For assignments and projects

  • Use Make
    • Make makes it particularly easy to provide clear instructions for every step in a pipeline, including data access.
    • If you're not sure why, then read: Why Use Make? by the legendary Mike Bostock
    • Use the 6-month rule: document things so that, after 6 months away, you can instantly pick up where you left off. Side benefit: someone else with your skills should be able to reproduce your results.
  • For assignments...
    • Put source code in ./src and figures in ./figs.
    • Use one file for each question, not one file for all questions.
    • Present results in the README.md and provide instructions for reproducing them from the command-line.
    • Format your results nicely with markdown.
  • For projects...
    • Use miniforge and share your conda environment with a YML file (see conda.md).
    • Assume the audience for your README.md has your technical skill level.
    • Use ./docs for a public facing github pages site, and make sure it's understandable to a general audience. (That's for portfolio projects, but not homework or in-class exercises.)
    • Consider adding a license to your repo.
  • For project websites and automated workflows, you have choices...
    • Plan on using github pages to showcase your project to a general audience, like the C-suite for the company where you want a job. (Note: While I highly recommend github pages, I don't like Jekyll. Instead, I highly recommend Observable Framework for deploying a multi-page site with interactive visualizations.)
    • There are many tools for automating workflows. They're never free for production/secure sites. To automate the workflow for your publicly available github-pages site, I recommend github actions. It's free for small projects.

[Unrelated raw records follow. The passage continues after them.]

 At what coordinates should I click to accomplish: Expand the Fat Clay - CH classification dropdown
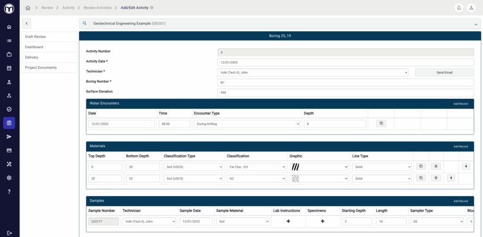pos(256,167)
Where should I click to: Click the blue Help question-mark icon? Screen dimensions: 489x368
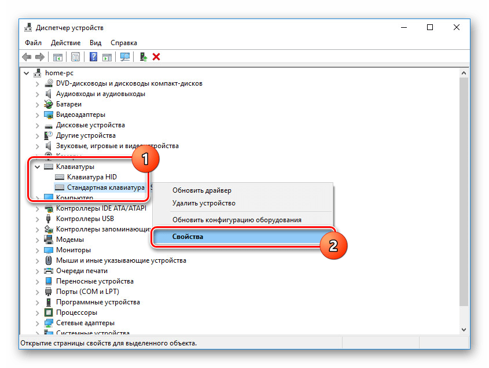click(93, 57)
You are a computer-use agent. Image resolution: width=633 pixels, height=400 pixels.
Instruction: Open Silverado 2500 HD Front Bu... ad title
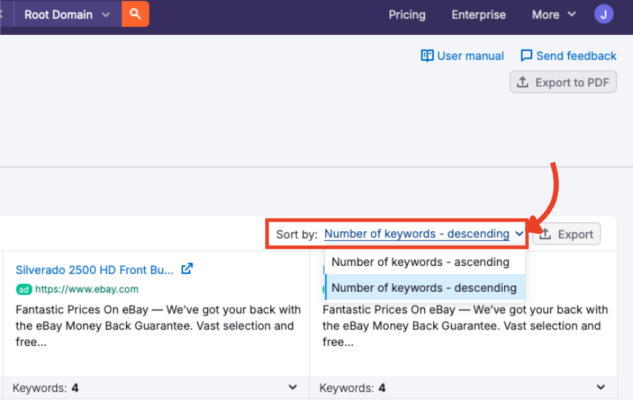click(x=94, y=269)
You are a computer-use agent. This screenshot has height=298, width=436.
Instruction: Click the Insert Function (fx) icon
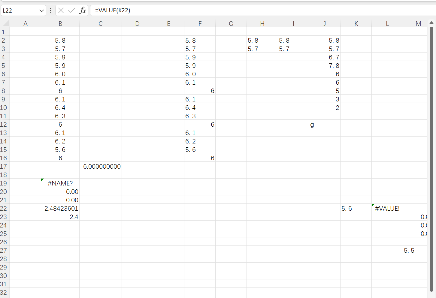coord(82,10)
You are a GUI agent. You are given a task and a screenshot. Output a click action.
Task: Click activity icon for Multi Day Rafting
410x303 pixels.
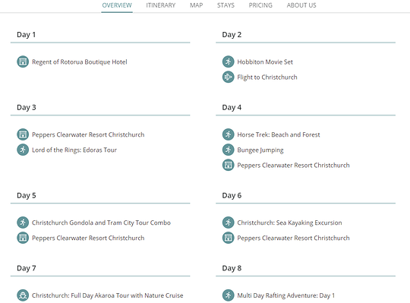228,295
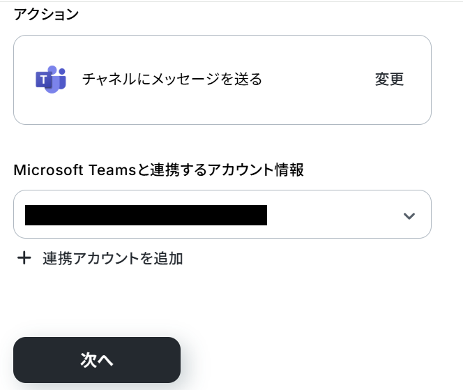
Task: Click the 次へ button
Action: click(x=97, y=360)
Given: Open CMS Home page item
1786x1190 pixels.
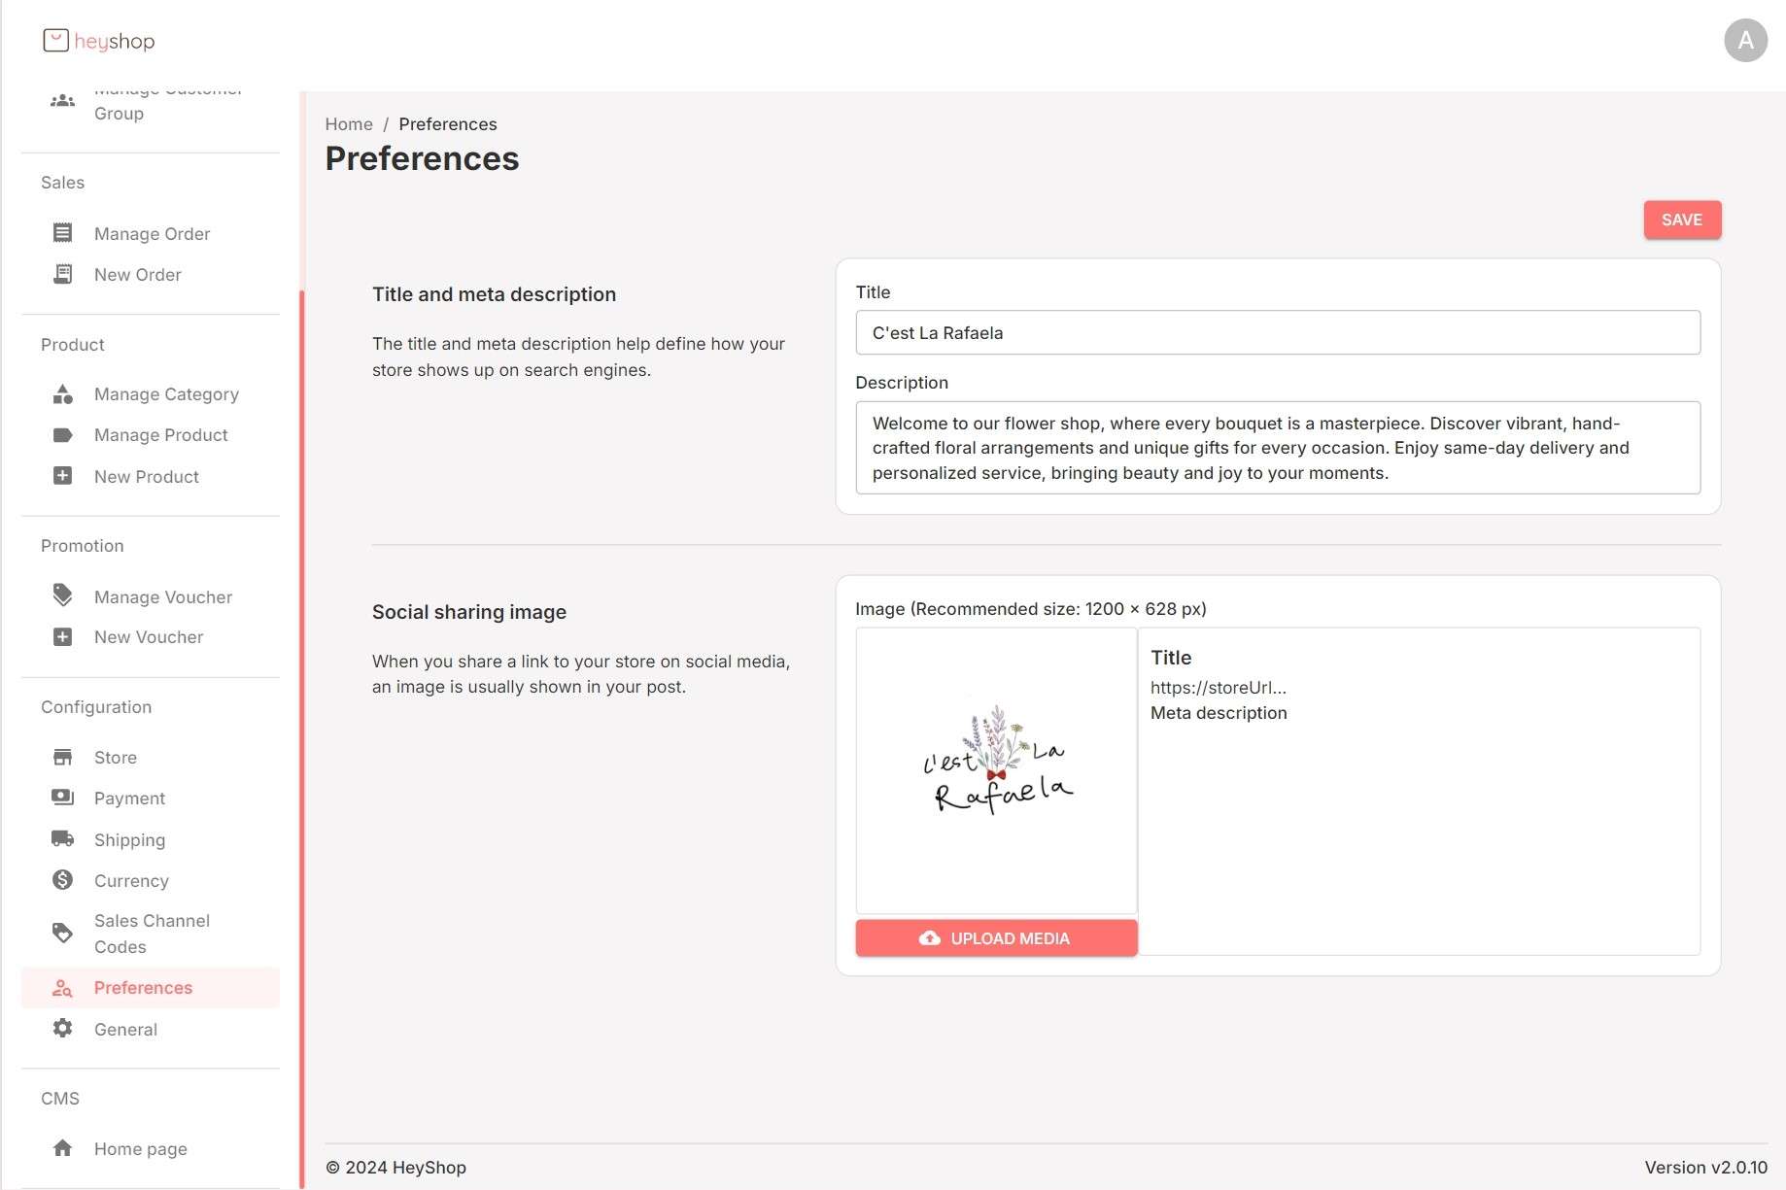Looking at the screenshot, I should tap(140, 1149).
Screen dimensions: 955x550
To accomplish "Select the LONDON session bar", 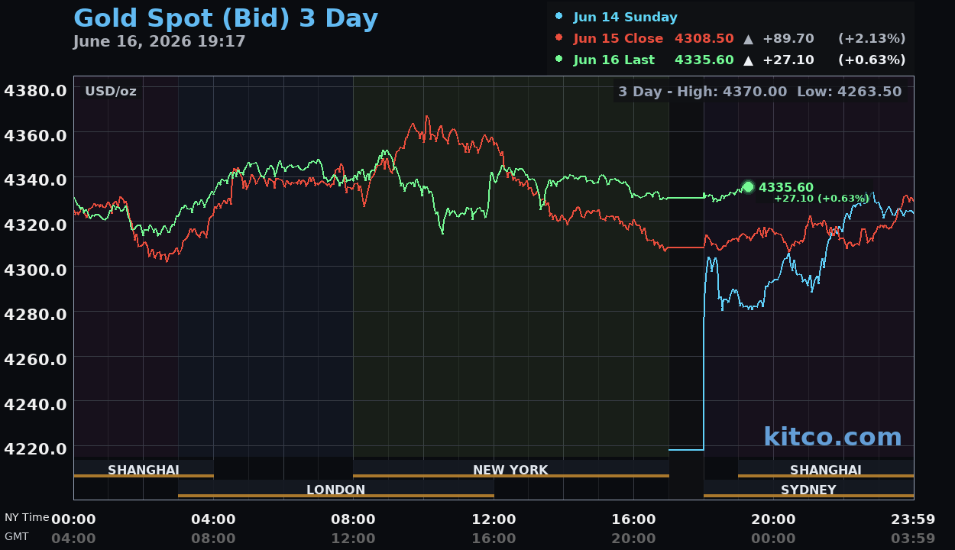I will (336, 489).
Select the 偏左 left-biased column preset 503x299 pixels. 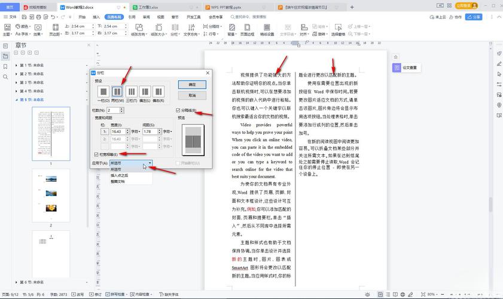pyautogui.click(x=145, y=91)
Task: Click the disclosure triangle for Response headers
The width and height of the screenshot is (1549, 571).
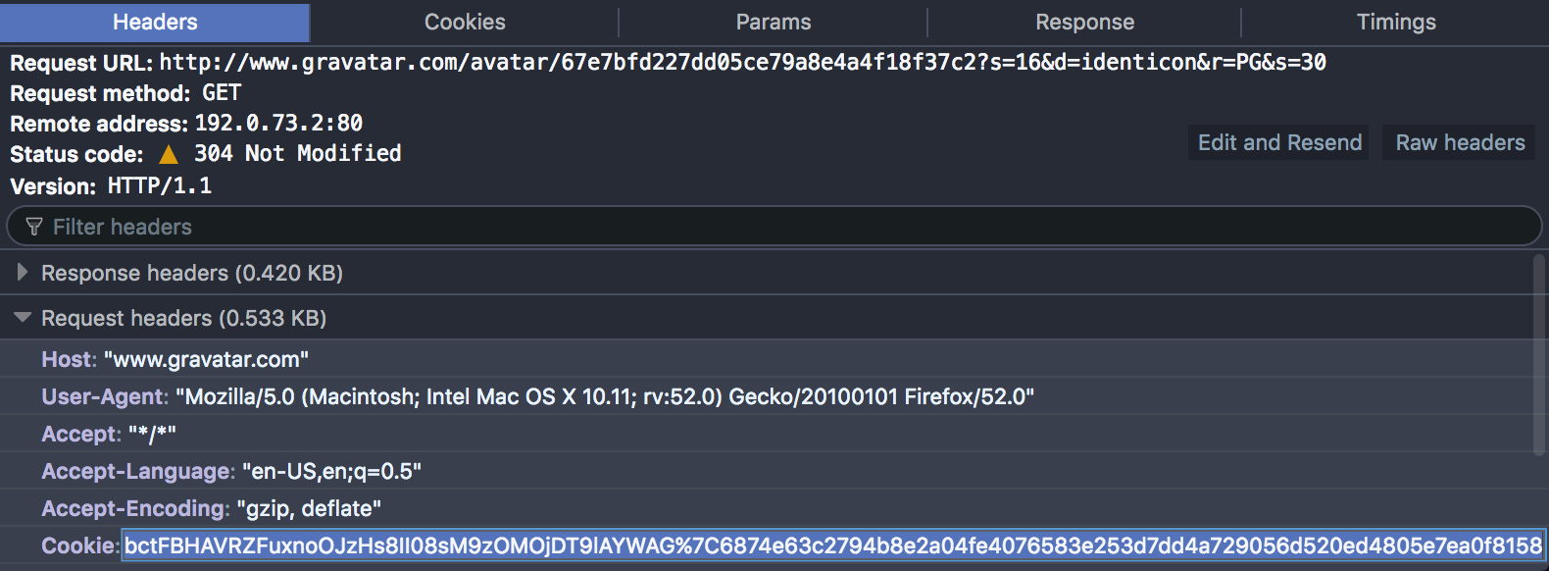Action: click(22, 273)
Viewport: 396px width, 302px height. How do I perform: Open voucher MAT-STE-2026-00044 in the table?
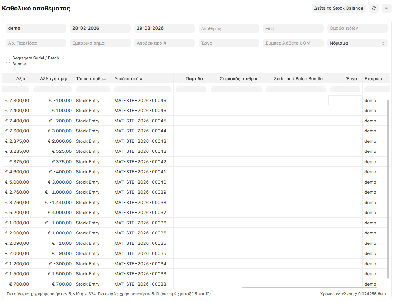coord(140,131)
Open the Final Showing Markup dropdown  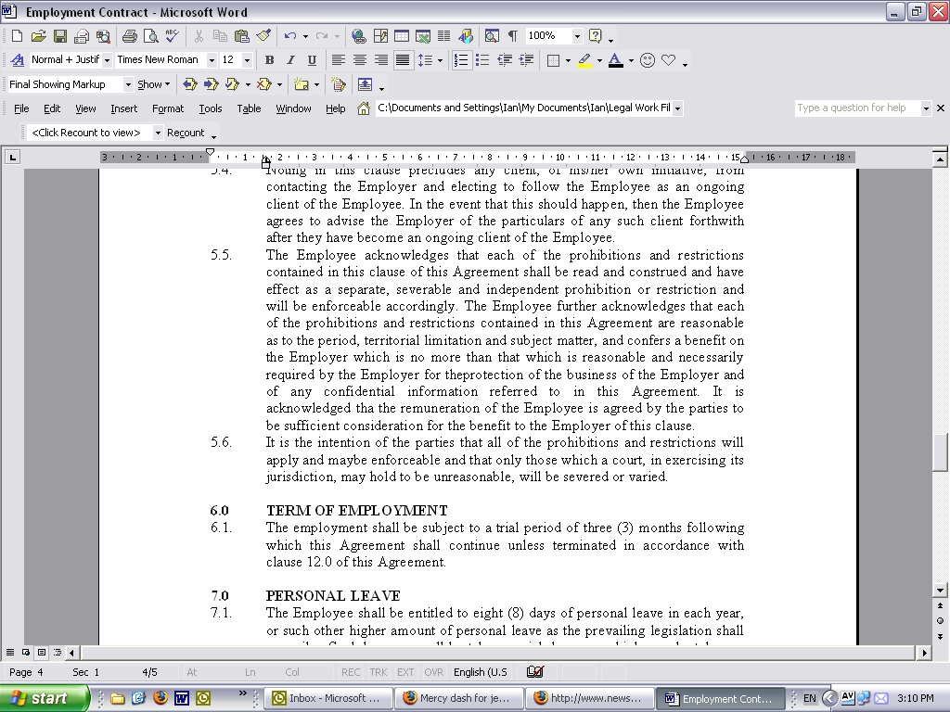coord(128,84)
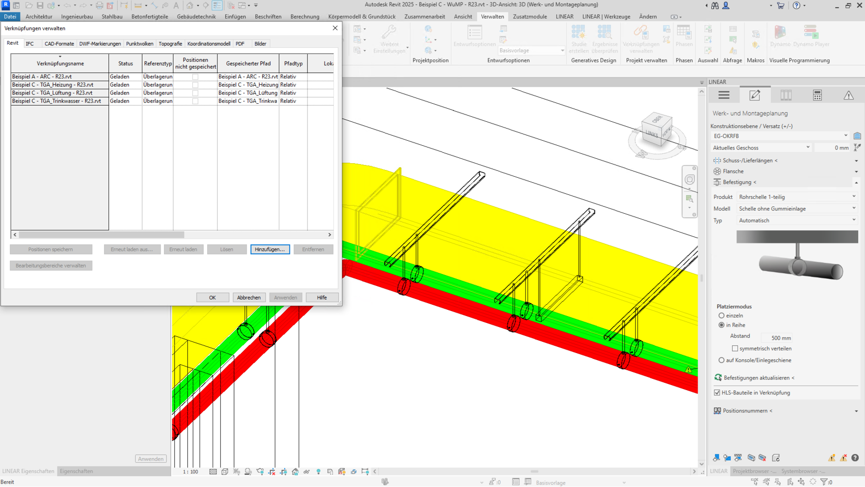Enable 'symmetrisch verteilen' checkbox
Image resolution: width=865 pixels, height=487 pixels.
click(x=735, y=349)
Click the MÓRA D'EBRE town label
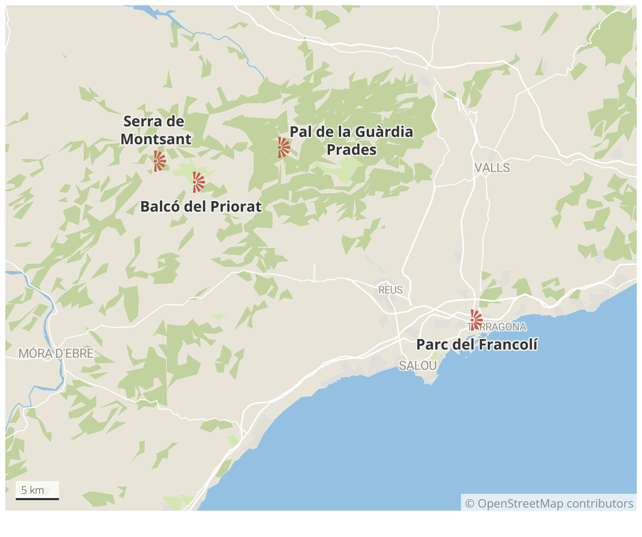 (x=56, y=353)

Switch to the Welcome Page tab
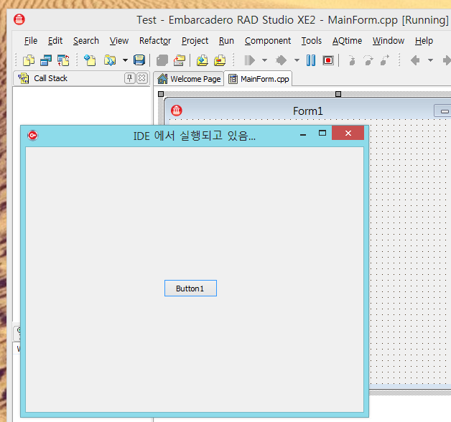[x=189, y=79]
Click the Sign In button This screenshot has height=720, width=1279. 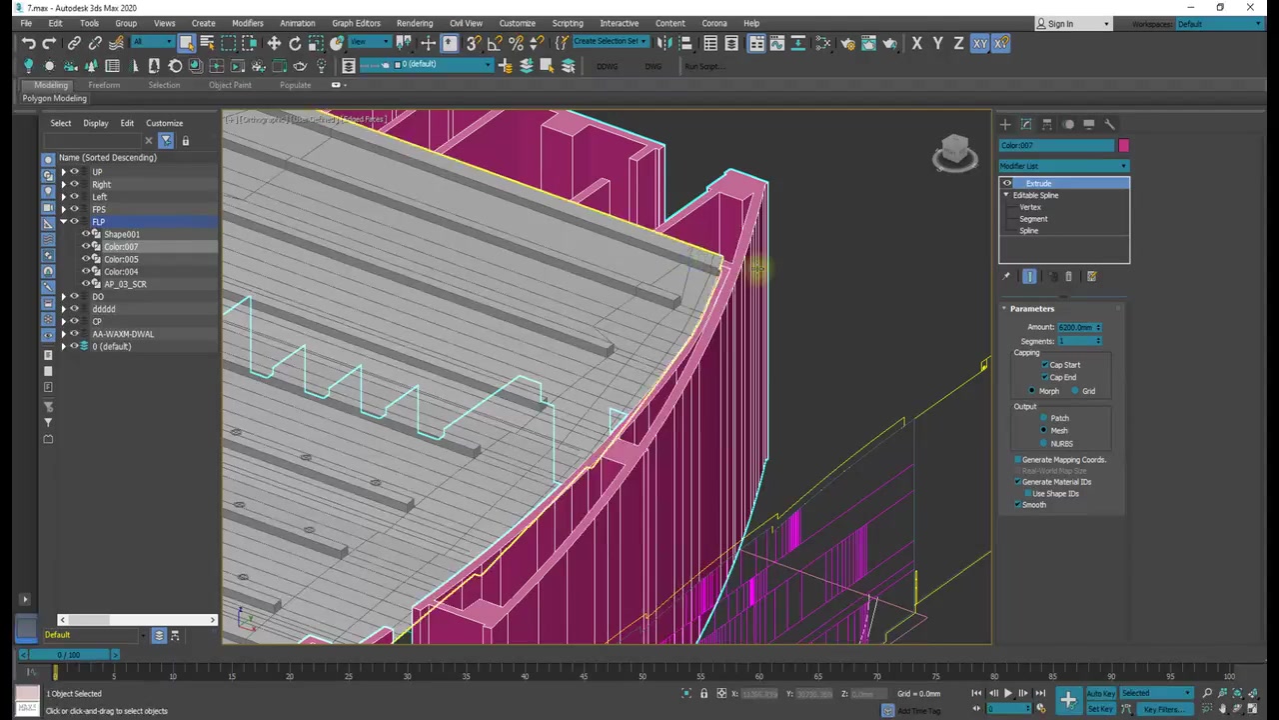point(1060,24)
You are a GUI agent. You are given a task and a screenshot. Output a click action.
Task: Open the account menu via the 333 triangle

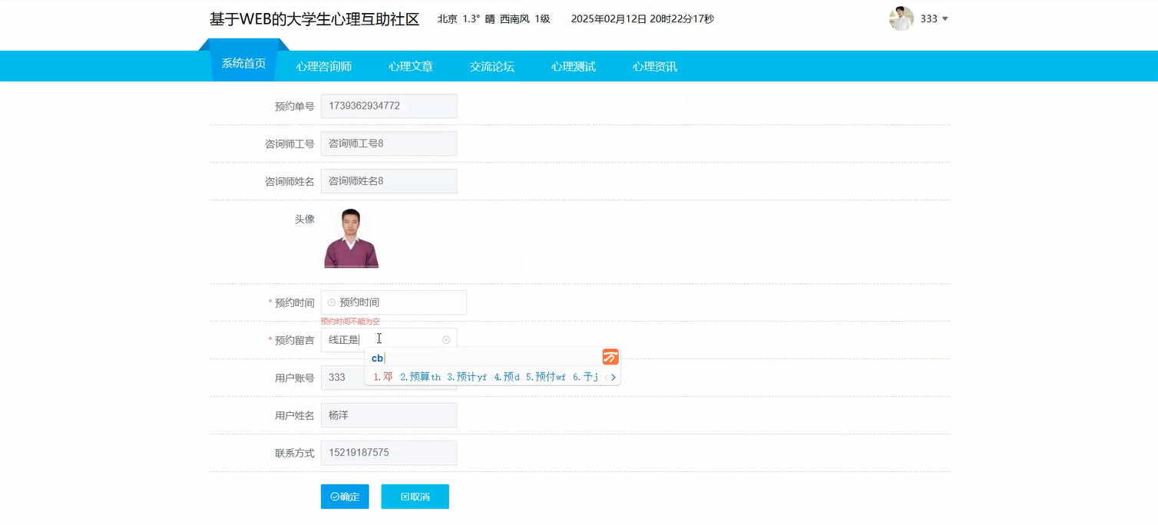(x=946, y=18)
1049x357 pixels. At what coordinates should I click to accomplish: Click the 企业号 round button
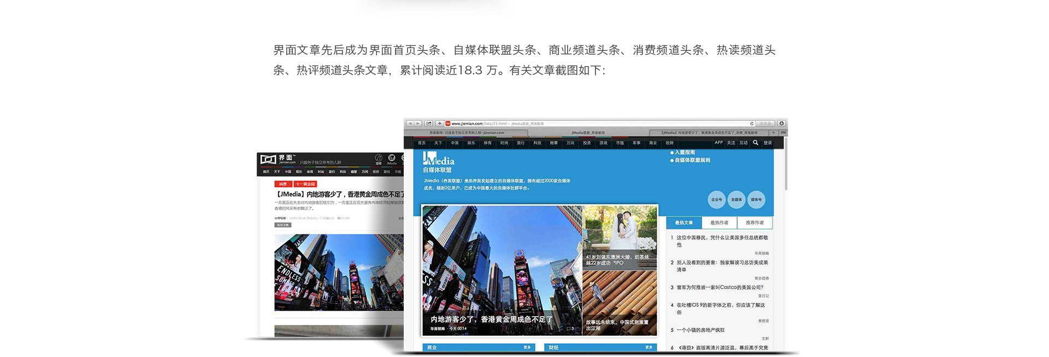point(716,200)
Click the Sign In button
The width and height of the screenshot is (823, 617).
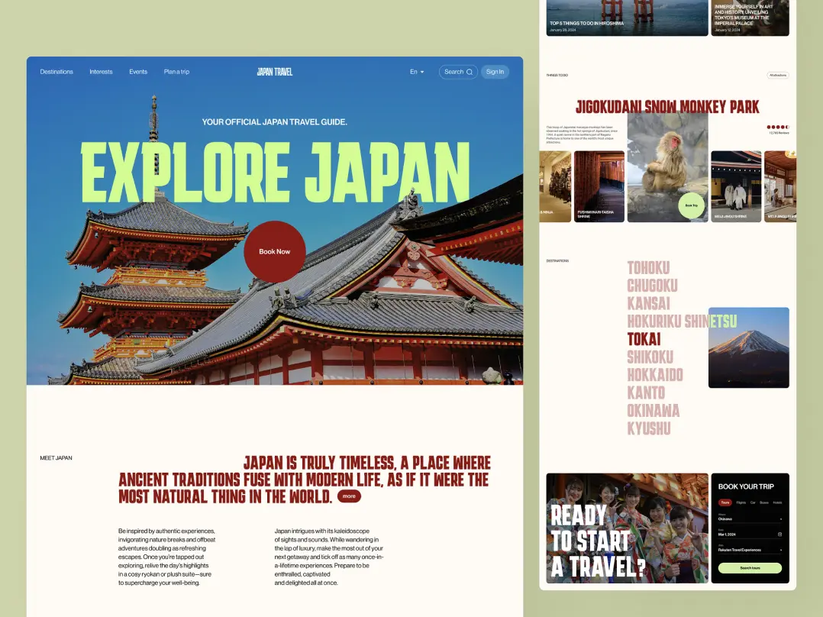495,72

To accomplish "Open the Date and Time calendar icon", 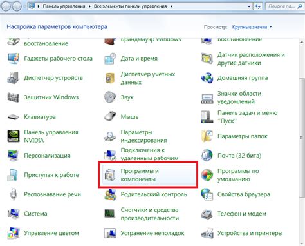I will tap(110, 58).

Example assignment submission

Suppose Question 1 of an assignment asks you to reproduce the first chart in Figure 1.1 of ISL. Here's an acceptable solution...

Step 1: Data access

Download the CSV file that's used in Figure 1.1 of ISL with the following command

make data/Wage.csv
  • Note: this is automatic when you type make q1 because of the Makefile configuration.
  • This step is necessary when cloning this repo because data is in the .gitignore file.
  • If you don't have the requisite software, like make, then check out setup.md
  • If you're not familiar with git, then check out git.md.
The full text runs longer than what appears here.